Ele condicionou, no entanto, a viabilidade do projeto à conclusão do trecho Sul do Rodoanel. "Consideramos que o trecho Sul estará funcionando em 2010 e ele é fundamental para a viabilidade do projeto [do trecho Oeste]", avaliou. Segundo o secretário dos Transportes de São Paulo, Mauro Arce, o trecho Sul começará a funcionar ainda na gestão José Serra (que se encerra em 2010).

Segundo informou a secretaria dos Transportes, 22% das obras e 87% das desapropriações do trecho Sul já foram executadas. No total, são 61,4 quilômetros, que compreende a interligação entre a rodovia Régis Bittencourt, em Embu, e a av. Papa João 23, em Mauá --passando pelos municípios de Itapecirica da Serra, São Bernardo do Campo, Santo André e Ribeirão Pires.

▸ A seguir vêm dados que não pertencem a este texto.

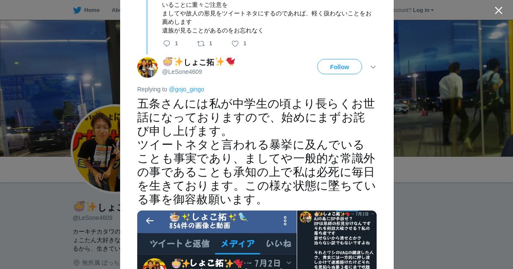
Task: Open the right-side attached tweet screenshot image
Action: tap(337, 240)
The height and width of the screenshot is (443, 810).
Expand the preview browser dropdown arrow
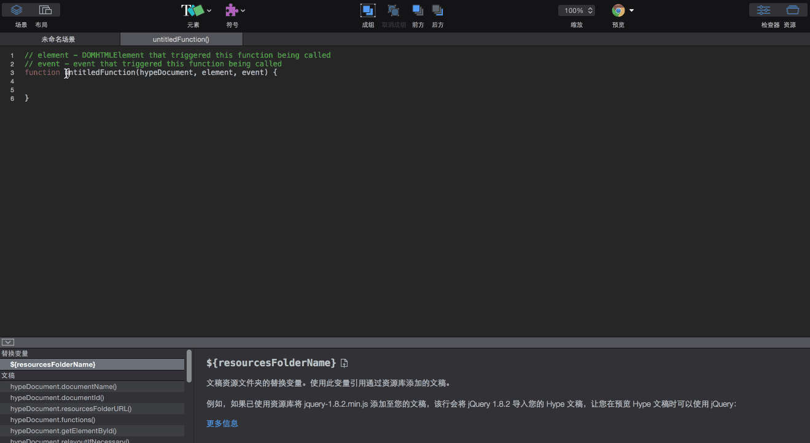coord(631,10)
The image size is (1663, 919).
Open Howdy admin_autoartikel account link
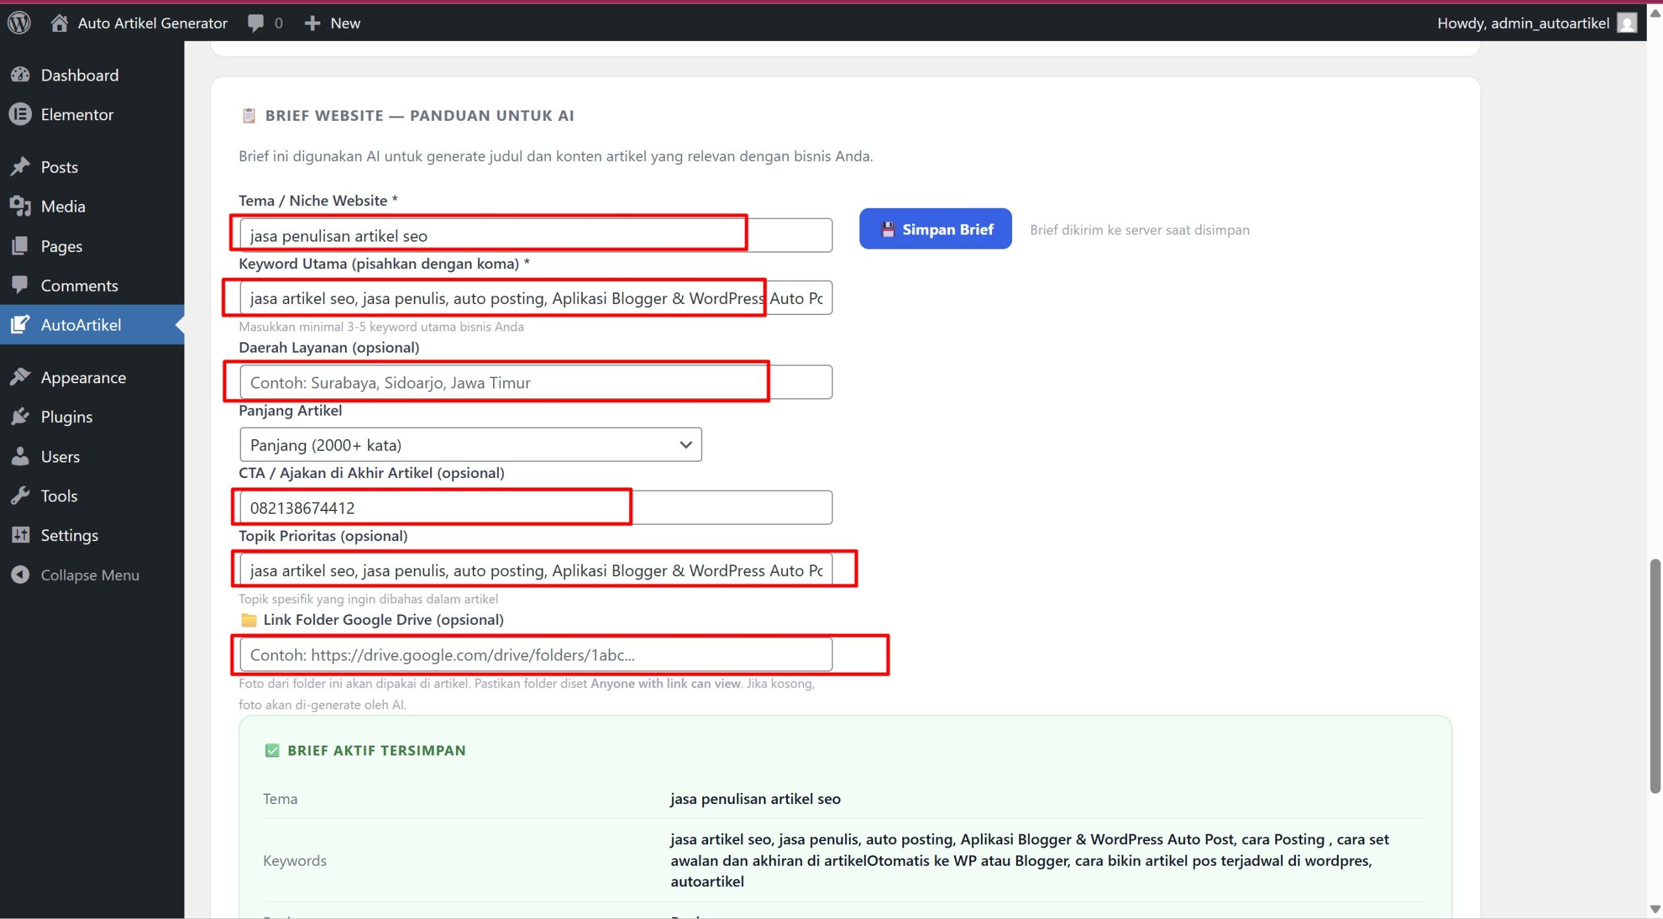click(x=1522, y=23)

As obras foram iniciadas em maio do ano passado e estão estimadas em R$ 3,9 bilhões (incluindo o projeto, a construção da rodovia, desapropriações, reassentamentos e compensações ambientais).

Disputa

Ao todo, foram apresentadas cinco propostas no leilão do trecho Oeste do Rodoanel Mário Covas. A segunda menor foi do consórcio Metropolitano, que tem a participação da Odebrecht, CIBE e BRVias, e ofereceu tarifa de R$ 1,2600. Também participaram o consórcio Ecoanel (com proposta de R$ 2,1799), a Queiroz Galvão (R$ 2,2468) e a Obrascan Huarte (R$ 2,2807).

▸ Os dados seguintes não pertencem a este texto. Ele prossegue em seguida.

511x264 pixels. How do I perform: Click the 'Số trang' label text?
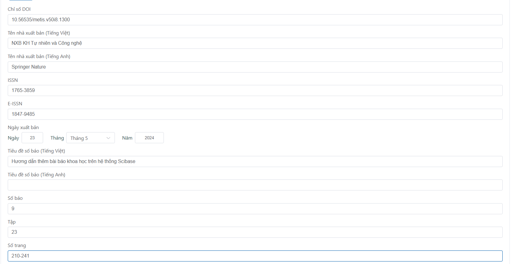click(x=17, y=245)
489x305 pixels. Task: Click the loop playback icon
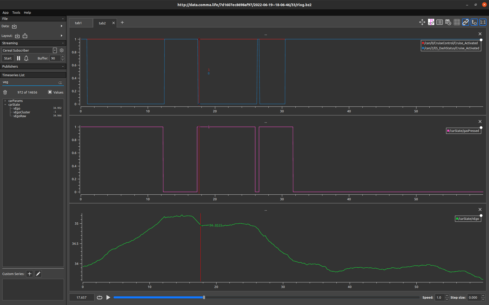pos(100,297)
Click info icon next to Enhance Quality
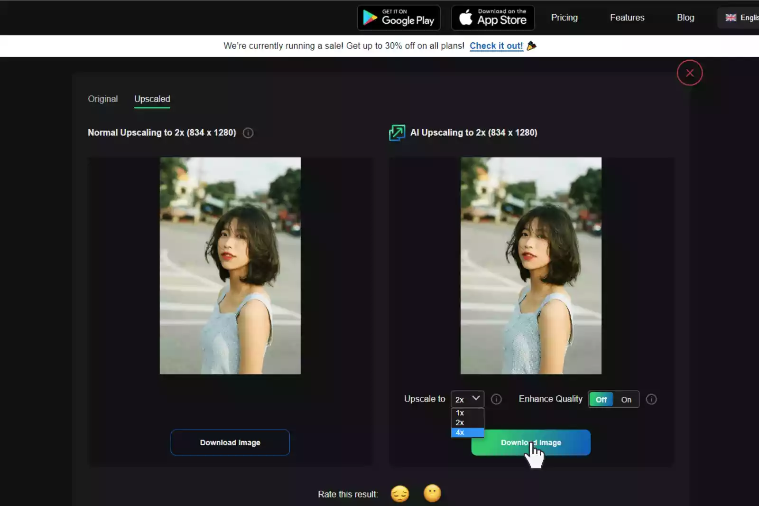Viewport: 759px width, 506px height. click(651, 399)
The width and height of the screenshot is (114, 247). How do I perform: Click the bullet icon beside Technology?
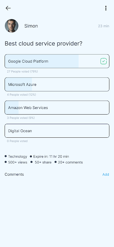pos(6,156)
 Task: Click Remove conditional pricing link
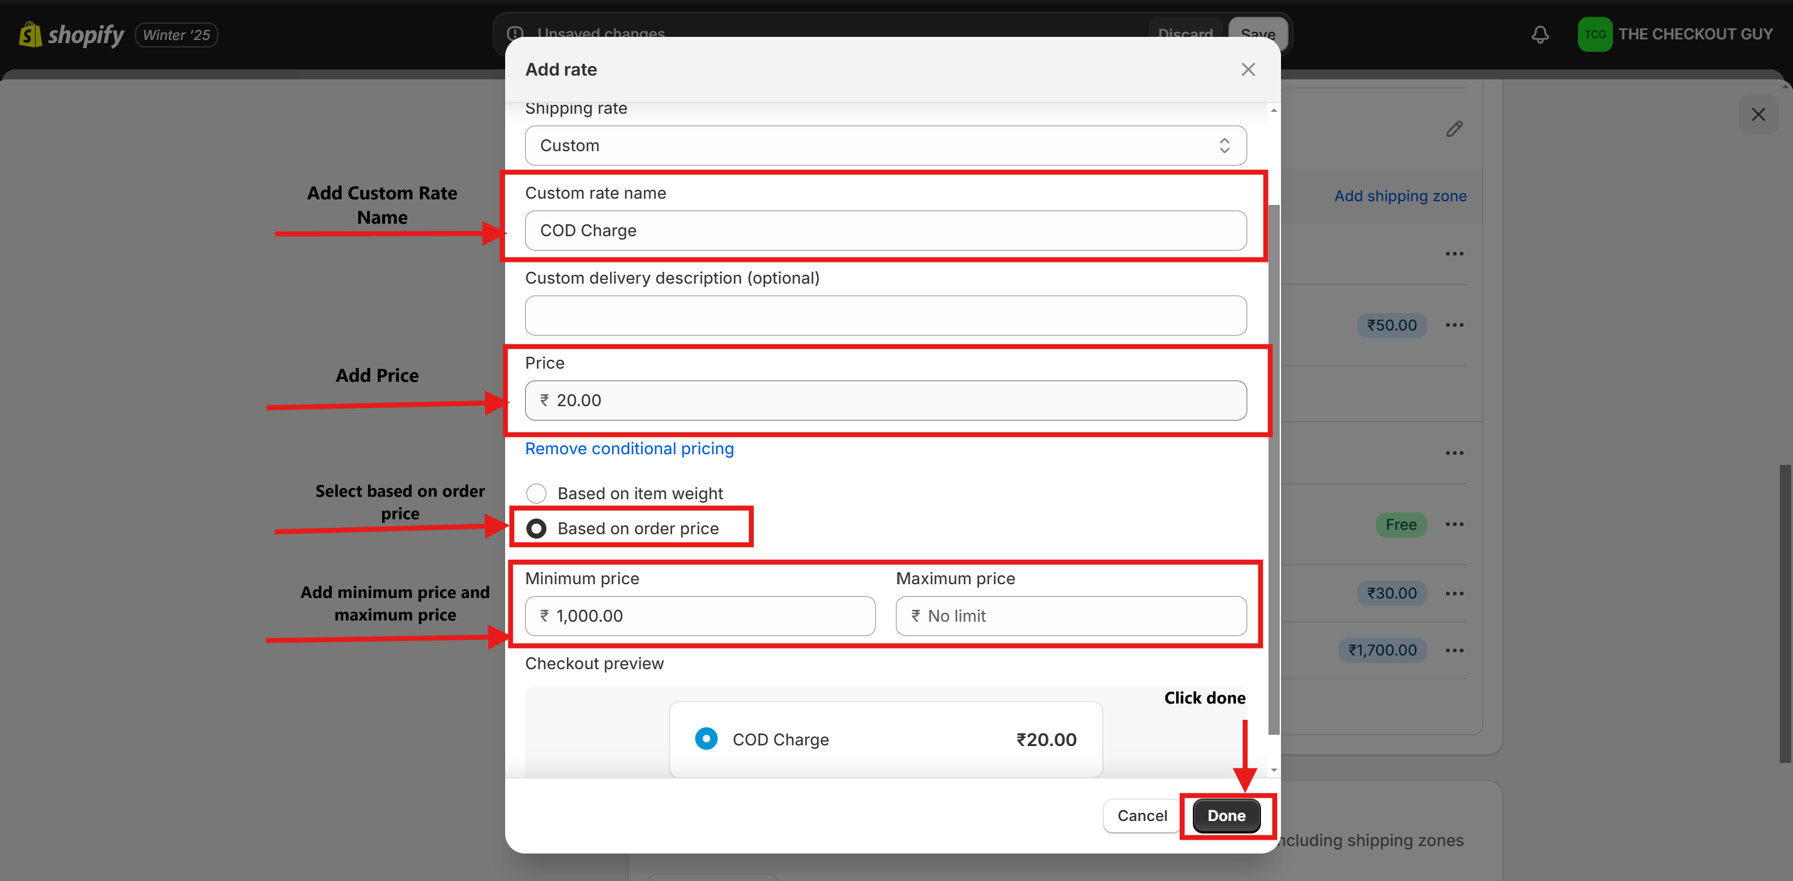coord(629,449)
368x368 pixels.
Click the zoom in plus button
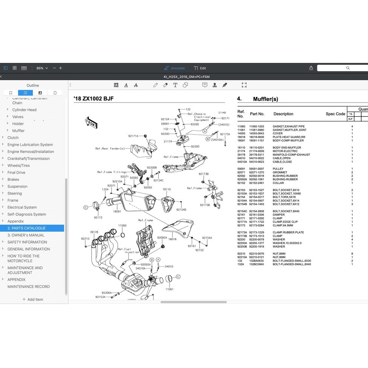pyautogui.click(x=61, y=68)
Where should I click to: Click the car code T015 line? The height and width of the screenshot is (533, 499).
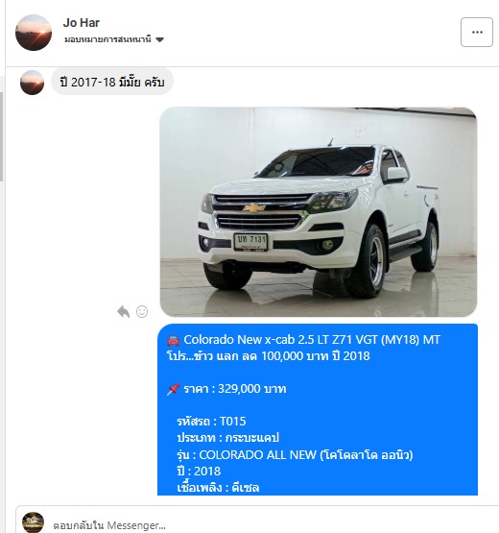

No consórcio Integração Oeste, a CCR tem 95% de participação no consórcio e a Encalso Construções, os 5% restantes. A empresa, porém, só vai ser declarada oficialmente vencedora após análise técnica financeira da proposta, o que deverá ocorrer em 15 dias, segundo estimativas de Arce.

O trecho leiloado hoje é uma estrada de 32 km que corta as rodovias Bandeirantes, Anhangüera, Castello Branco, Raposo Tavares e Régis Bittencourt.